# WHAT TO WORK ON
Repeat word for word, please, only the lines of the material from the one containing "Instruction: Go to the Disks tab" through its final line, both ends included.

# DATA SUPPLIED
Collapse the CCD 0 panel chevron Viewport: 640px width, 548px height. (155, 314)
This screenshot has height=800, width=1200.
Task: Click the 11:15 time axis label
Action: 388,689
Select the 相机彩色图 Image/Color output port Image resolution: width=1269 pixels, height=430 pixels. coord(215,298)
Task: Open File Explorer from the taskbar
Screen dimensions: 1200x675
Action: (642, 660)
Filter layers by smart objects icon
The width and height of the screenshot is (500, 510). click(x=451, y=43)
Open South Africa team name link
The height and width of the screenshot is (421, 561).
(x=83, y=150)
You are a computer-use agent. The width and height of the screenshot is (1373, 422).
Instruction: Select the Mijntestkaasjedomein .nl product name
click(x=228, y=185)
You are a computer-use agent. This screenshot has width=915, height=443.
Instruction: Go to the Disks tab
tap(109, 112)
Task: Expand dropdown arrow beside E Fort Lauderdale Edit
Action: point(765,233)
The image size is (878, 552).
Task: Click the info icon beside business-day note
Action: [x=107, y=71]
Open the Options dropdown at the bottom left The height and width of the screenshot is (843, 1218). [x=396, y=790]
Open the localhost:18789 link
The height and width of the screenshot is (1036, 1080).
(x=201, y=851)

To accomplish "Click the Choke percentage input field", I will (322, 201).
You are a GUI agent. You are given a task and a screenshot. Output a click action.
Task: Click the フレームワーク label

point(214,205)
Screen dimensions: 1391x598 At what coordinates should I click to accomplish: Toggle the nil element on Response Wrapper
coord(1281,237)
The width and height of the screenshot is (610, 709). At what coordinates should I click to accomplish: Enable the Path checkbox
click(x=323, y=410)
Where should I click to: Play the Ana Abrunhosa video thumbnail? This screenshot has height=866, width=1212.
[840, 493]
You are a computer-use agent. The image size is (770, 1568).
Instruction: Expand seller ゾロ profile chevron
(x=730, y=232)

# REPLY TO THE EXERCISE
Instruction: Go to the Disks tab
tap(109, 112)
Task: Expand dropdown arrow beside E Fort Lauderdale Edit
Action: point(765,233)
The image size is (878, 552).
Task: Click the info icon beside business-day note
Action: [x=107, y=71]
Open the Options dropdown at the bottom left The height and width of the screenshot is (843, 1218). [x=396, y=790]
Open the localhost:18789 link
The height and width of the screenshot is (1036, 1080).
(x=201, y=851)

To accomplish "Click the Choke percentage input field", I will (322, 201).
You are a GUI agent. You are given a task and a screenshot. Output a click action.
Task: Click the フレームワーク label

point(214,205)
Screen dimensions: 1391x598 At what coordinates should I click to accomplish: Toggle the nil element on Response Wrapper
coord(1281,237)
The width and height of the screenshot is (610, 709). At what coordinates should I click to accomplish: Enable the Path checkbox
click(x=323, y=410)
Where should I click to: Play the Ana Abrunhosa video thumbnail? This screenshot has height=866, width=1212.
[840, 493]
You are a computer-use agent. The image size is (770, 1568).
Instruction: Expand seller ゾロ profile chevron
(x=730, y=232)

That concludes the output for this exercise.